Transcribe the records underneath word for word, and leave no line out.

::: Material supplied :::

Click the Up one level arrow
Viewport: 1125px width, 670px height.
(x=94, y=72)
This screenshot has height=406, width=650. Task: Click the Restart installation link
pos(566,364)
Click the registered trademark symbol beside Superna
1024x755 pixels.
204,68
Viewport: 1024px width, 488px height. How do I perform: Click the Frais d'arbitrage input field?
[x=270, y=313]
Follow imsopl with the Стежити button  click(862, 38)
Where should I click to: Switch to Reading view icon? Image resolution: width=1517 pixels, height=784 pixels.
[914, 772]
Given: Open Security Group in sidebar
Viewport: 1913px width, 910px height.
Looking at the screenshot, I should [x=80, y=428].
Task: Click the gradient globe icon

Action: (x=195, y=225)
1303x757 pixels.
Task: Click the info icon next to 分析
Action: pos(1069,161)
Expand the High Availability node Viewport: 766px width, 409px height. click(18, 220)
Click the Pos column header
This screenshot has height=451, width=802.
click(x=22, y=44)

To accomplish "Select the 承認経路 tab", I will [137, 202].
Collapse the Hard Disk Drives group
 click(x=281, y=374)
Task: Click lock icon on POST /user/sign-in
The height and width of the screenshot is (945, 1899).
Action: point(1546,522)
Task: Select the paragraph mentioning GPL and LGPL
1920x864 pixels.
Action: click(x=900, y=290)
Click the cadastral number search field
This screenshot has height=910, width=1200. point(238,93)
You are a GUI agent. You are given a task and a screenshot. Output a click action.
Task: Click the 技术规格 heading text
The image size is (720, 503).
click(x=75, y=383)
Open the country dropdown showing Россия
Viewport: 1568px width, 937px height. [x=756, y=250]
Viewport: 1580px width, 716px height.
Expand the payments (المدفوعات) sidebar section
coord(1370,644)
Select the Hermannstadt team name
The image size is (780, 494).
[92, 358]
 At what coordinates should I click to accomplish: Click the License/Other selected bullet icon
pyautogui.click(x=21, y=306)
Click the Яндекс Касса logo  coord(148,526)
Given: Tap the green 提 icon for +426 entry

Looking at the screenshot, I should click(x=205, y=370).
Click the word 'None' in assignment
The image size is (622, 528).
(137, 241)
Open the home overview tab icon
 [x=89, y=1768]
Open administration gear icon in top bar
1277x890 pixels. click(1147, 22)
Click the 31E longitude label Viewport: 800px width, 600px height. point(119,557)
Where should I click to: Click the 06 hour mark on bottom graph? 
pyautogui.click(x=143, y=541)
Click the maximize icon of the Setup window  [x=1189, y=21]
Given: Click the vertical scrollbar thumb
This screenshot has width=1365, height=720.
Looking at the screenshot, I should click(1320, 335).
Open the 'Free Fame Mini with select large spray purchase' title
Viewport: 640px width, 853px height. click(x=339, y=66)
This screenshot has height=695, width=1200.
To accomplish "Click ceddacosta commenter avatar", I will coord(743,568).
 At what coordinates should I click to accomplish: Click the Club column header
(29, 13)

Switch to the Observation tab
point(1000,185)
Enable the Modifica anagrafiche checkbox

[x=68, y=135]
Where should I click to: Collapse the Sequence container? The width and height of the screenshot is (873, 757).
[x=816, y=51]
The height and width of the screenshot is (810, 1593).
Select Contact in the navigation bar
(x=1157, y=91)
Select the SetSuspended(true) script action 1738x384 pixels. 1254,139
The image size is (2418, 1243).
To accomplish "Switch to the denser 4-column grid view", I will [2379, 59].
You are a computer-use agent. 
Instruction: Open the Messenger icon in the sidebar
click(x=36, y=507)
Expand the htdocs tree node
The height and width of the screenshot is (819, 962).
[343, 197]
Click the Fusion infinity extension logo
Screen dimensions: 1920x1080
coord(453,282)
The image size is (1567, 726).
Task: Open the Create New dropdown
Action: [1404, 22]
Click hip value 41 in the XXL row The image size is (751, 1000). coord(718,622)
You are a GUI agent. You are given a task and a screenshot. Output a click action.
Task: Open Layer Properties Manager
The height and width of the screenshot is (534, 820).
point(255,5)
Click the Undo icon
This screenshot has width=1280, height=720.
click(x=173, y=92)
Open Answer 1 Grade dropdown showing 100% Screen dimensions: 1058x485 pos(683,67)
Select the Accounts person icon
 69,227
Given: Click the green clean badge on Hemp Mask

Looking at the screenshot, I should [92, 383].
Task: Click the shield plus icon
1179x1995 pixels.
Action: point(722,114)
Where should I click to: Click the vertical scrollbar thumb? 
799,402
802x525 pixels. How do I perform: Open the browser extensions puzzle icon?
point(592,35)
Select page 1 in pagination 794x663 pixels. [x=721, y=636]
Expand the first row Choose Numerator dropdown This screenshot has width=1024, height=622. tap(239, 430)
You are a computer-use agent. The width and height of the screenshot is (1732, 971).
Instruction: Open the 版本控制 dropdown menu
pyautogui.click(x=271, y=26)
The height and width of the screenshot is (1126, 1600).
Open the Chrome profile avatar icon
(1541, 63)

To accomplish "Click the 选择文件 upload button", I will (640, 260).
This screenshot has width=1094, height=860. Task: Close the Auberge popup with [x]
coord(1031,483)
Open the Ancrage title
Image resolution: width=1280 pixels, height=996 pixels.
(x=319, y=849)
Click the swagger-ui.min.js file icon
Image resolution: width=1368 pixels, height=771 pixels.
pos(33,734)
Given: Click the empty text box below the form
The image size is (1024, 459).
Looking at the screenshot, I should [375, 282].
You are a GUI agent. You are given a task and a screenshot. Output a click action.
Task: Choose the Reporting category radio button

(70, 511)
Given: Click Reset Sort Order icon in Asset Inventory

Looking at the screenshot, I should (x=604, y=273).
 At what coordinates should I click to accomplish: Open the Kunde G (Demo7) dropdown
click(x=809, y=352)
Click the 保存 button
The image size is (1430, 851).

:::

## Exercise answer
Click the Up one level arrow
Viewport: 1125px width, 670px height.
(x=94, y=72)
This screenshot has height=406, width=650. Task: Click the Restart installation link
pos(566,364)
Click the registered trademark symbol beside Superna
1024x755 pixels.
204,68
Viewport: 1024px width, 488px height. How do I perform: Click the Frais d'arbitrage input field?
[x=270, y=313]
Follow imsopl with the Стежити button  click(862, 38)
Where should I click to: Switch to Reading view icon? Image resolution: width=1517 pixels, height=784 pixels.
[914, 772]
Given: Open Security Group in sidebar
Viewport: 1913px width, 910px height.
Looking at the screenshot, I should [x=80, y=428].
Task: Click the gradient globe icon

Action: (x=195, y=225)
1303x757 pixels.
Task: Click the info icon next to 分析
Action: pos(1069,161)
Expand the High Availability node Viewport: 766px width, 409px height. click(18, 220)
Click the Pos column header
This screenshot has height=451, width=802.
click(x=22, y=44)

To accomplish "Select the 承認経路 tab", I will [137, 202].
Collapse the Hard Disk Drives group
 click(x=281, y=374)
Task: Click lock icon on POST /user/sign-in
The height and width of the screenshot is (945, 1899).
Action: point(1546,522)
Task: Select the paragraph mentioning GPL and LGPL
1920x864 pixels.
Action: click(x=900, y=290)
Click the cadastral number search field
This screenshot has height=910, width=1200. point(238,93)
You are a GUI agent. You are given a task and a screenshot. Output a click action.
Task: Click the 技术规格 heading text
The image size is (720, 503).
click(x=75, y=383)
Open the country dropdown showing Россия
Viewport: 1568px width, 937px height. [x=756, y=250]
Viewport: 1580px width, 716px height.
Expand the payments (المدفوعات) sidebar section
coord(1370,644)
Select the Hermannstadt team name
The image size is (780, 494).
[92, 358]
 At what coordinates should I click to accomplish: Click the License/Other selected bullet icon
pyautogui.click(x=21, y=306)
Click the Яндекс Касса logo  coord(148,526)
Given: Tap the green 提 icon for +426 entry

Looking at the screenshot, I should click(x=205, y=370).
Click the word 'None' in assignment
The image size is (622, 528).
(137, 241)
Open the home overview tab icon
 [x=89, y=1768]
Open administration gear icon in top bar
1277x890 pixels. click(1147, 22)
Click the 31E longitude label Viewport: 800px width, 600px height. point(119,557)
Where should I click to: Click the 06 hour mark on bottom graph? 
pyautogui.click(x=143, y=541)
Click the maximize icon of the Setup window  [x=1189, y=21]
Given: Click the vertical scrollbar thumb
This screenshot has width=1365, height=720.
Looking at the screenshot, I should click(1320, 335).
Open the 'Free Fame Mini with select large spray purchase' title
Viewport: 640px width, 853px height. click(x=339, y=66)
This screenshot has height=695, width=1200.
To accomplish "Click ceddacosta commenter avatar", I will coord(743,568).
 At what coordinates should I click to accomplish: Click the Club column header
(29, 13)

Switch to the Observation tab
point(1000,185)
Enable the Modifica anagrafiche checkbox

[x=68, y=135]
Where should I click to: Collapse the Sequence container? The width and height of the screenshot is (873, 757).
[x=816, y=51]
The height and width of the screenshot is (810, 1593).
Select Contact in the navigation bar
(x=1157, y=91)
Select the SetSuspended(true) script action 1738x384 pixels. 1254,139
The image size is (2418, 1243).
To accomplish "Switch to the denser 4-column grid view", I will [2379, 59].
You are a computer-use agent. 
Instruction: Open the Messenger icon in the sidebar
click(x=36, y=507)
Expand the htdocs tree node
The height and width of the screenshot is (819, 962).
[343, 197]
Click the Fusion infinity extension logo
Screen dimensions: 1920x1080
coord(453,282)
The image size is (1567, 726).
Task: Open the Create New dropdown
Action: [1404, 22]
Click hip value 41 in the XXL row The image size is (751, 1000). coord(718,622)
You are a GUI agent. You are given a task and a screenshot. Output a click action.
Task: Open Layer Properties Manager
The height and width of the screenshot is (534, 820).
point(255,5)
Click the Undo icon
This screenshot has width=1280, height=720.
click(x=173, y=92)
Open Answer 1 Grade dropdown showing 100% Screen dimensions: 1058x485 pos(683,67)
Select the Accounts person icon
 69,227
Given: Click the green clean badge on Hemp Mask

Looking at the screenshot, I should [92, 383].
Task: Click the shield plus icon
1179x1995 pixels.
Action: point(722,114)
Where should I click to: Click the vertical scrollbar thumb? 
799,402
802x525 pixels. How do I perform: Open the browser extensions puzzle icon?
point(592,35)
Select page 1 in pagination 794x663 pixels. [x=721, y=636]
Expand the first row Choose Numerator dropdown This screenshot has width=1024, height=622. tap(239, 430)
You are a computer-use agent. The width and height of the screenshot is (1732, 971).
Instruction: Open the 版本控制 dropdown menu
pyautogui.click(x=271, y=26)
The height and width of the screenshot is (1126, 1600).
Open the Chrome profile avatar icon
(1541, 63)

To accomplish "Click the 选择文件 upload button", I will (640, 260).
This screenshot has width=1094, height=860. Task: Close the Auberge popup with [x]
coord(1031,483)
Open the Ancrage title
Image resolution: width=1280 pixels, height=996 pixels.
(x=319, y=849)
Click the swagger-ui.min.js file icon
Image resolution: width=1368 pixels, height=771 pixels.
pos(33,734)
Given: Click the empty text box below the form
The image size is (1024, 459).
Looking at the screenshot, I should [375, 282].
You are a GUI agent. You are given a task and a screenshot. Output a click action.
Task: Choose the Reporting category radio button

(70, 511)
Given: Click Reset Sort Order icon in Asset Inventory

Looking at the screenshot, I should (x=604, y=273).
 At what coordinates should I click to accomplish: Open the Kunde G (Demo7) dropdown
click(x=809, y=352)
Click the 保存 button
The image size is (1430, 851).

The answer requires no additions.